* **Stated goal 1**
In the Cassandra mailing-list message, how long had Daniel Kluesing's team been running the patch on the 0.6 branch?
* **Stated goal 2**
Carry on writing the Cassandra mailing-list message from its last line.
### Supplied passage
[prev in list] [next in list] [prev in thread] [next in thread] 

List:       cassandra-user
Subject:    Re: expiring data out of Cassandra/time to live
From:       Ryan Daum <ryan () thimbleware ! com>
Date:       2010-03-31 20:53:37
Message-ID: m2p22dabfc71003311353ia59f214azb613fc5b0bd4b812 () mail ! gmail ! com
[Download RAW message or body]

On that topic, what exactly is keeping this feature out of the official
releases?

On Wed, Mar 31, 2010 at 3:43 PM, Daniel Kluesing <dk@bluekai.com> wrote:

>  We also applied this patch to the 0.6 branch and have been running it for
> a bit over a week. Works well, would love to see it get into trunk/0.7
> proper.
######
### Recorded data
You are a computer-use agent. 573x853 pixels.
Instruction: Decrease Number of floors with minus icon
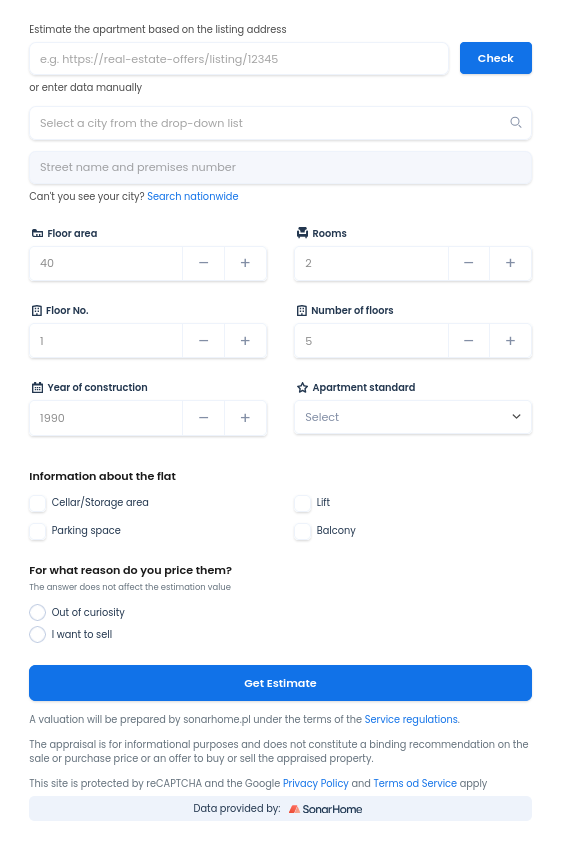tap(469, 341)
######
* **Task result 1**
A bit over a week.

* **Task result 2**
>
>
>
> *From:* Ryan Daum [mailto:ryan@thimbleware.com]
> *Sent:* Wednesday, March 31, 2010 11:49 AM
> *To:* user@cassandra.apache.org
> *Subject:* Re: expiring data out of Cassandra/time to live
>
>
>
> I was able to successfully merge this patch into the 0.6 branch a few weeks
> ago by doing the following:
>
>
>
>    - Downloading the patch
>    - Checking out the trunk of Cassandra from github
>    - Rolling back (checking out) the git repo to the same date that the
>    patch was submitted to Jira
>    - Applying the patch
>    - Committing to Git
>    - Merging forward to the 0.6 branch
>    - Resolve one or two minor conflicts.
>
>
>
> R
>
>
>
> On Wed, Mar 31, 2010 at 2:46 PM, Jonathan Ellis <jbellis@gmail.com> wrote:
>
> Sounds like you want to follow
> https://issues.apache.org/jira/browse/CASSANDRA-699.  There is a patch
> there but I wouldn't recommend merging it if Java scares you. :)
>
>
> On Wed, Mar 31, 2010 at 1:39 PM, Mike Gallamore
> <mike.e.gallamore@googlemail.com> wrote:
> > Hello everyone,
> >
> > I saw a thread on the incubator user chat that started a few months ago:
> >
> http://www.mail-archive.com/cassandra-user@incubator.apache.org/msg02047.html
> > . It looks like this is the new official user mailing list so I'll add my
> > thoughts/question here.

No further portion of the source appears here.